ITEM 5. Past Contracts, Transactions, Negotiations and Agreements.
(Reg. M-A 1005(a) through (c) and (e))

(a)    The information set forth in the Proxy Statement under the caption "CERTAIN RELATIONSHIPS AND RELATED TRANSACTIONS" is hereby incorporated herein by reference.

(b)    Not applicable.

(c)    Not applicable.

(e)    Not applicable.





ITEM 6. Purposes of the Transaction and Plans or Proposals.
(Reg M-A 1006(b) and (c)(1) through (8))

(b)    The information set forth in the Proxy Statement under the captions "SPECIAL FACTORS RELATED TO THE RECLASSIFICATION–Purpose and Structure of the Reclassification" and "SPECIAL FACTORS RELATED TO THE RECLASSIFICATION–Effects of the Reclassification on HES" is hereby incorporated herein by reference.

(c)    The information set forth in the Proxy Statement under the captions "SPECIAL FACTORS RELATED TO THE RECLASSIFICATION–Effects of the Reclassification on HES," "SPECIAL FACTORS RELATED TO THE RECLASSIFICATION–Effects of the Reclassification on Unit Holders of HES" and "THE SECOND AMENDED AND RESTATED OPERATING AGREEMENT" is hereby incorporated herein by reference.

ITEM 7. Purposes, Alternatives, Reasons and Effects.
(Reg. M-A 1013)

(a)    The information set forth in the Proxy Statement under the captions "SPECIAL FACTORS RELATED TO THE RECLASSIFICATION–Background," "SPECIAL FACTORS RELATED TO THE RECLASSIFICATION–Reasons for the Reclassification" and "SPECIAL FACTORS RELATED TO THE RECLASSIFICATION–Purpose and Structure of the Reclassification" is hereby incorporated herein by reference.

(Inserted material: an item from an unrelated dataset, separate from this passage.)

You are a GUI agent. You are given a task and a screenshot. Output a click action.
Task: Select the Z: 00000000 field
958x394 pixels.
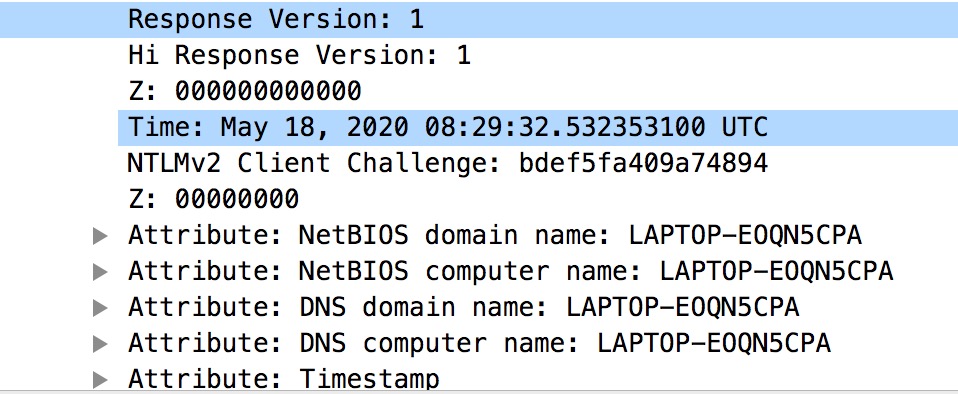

(b)    The information set forth in the Proxy Statement under the captions "SPECIAL FACTORS RELATED TO THE RECLASSIFICATION–Background," "SPECIAL FACTORS RELATED TO THE RECLASSIFICATION–Reasons for the Reclassification," "SPECIAL FACTORS RELATED TO THE RECLASSIFICATION–Fairness of the Reclassification" and "SPECIAL FACTORS RELATED TO THE RECLASSIFICATION–Factors Not Considered Material" is hereby incorporated herein by reference.

(c)    The information set forth in the Proxy Statement under the captions "SPECIAL FACTORS RELATED TO THE RECLASSIFICATION–Background," "SPECIAL FACTORS RELATED TO THE RECLASSIFICATION–Reasons for the Reclassification" and "SPECIAL FACTORS RELATED TO THE RECLASSIFICATION–Purpose and Structure of the Reclassification" is hereby incorporated herein by reference.

(d)    The information set forth in the Proxy Statement under the captions "SPECIAL FACTORS RELATED TO THE RECLASSIFICATION–Effects of the Reclassification on HES," "SPECIAL FACTORS RELATED TO THE RECLASSIFICATION–Effects of the Reclassification on Unit Holders of HES" and "SPECIAL FACTORS RELATED TO THE RECLASSIFICATION–Material Federal Income Tax Consequences of the Reclassification" is hereby incorporated herein by reference.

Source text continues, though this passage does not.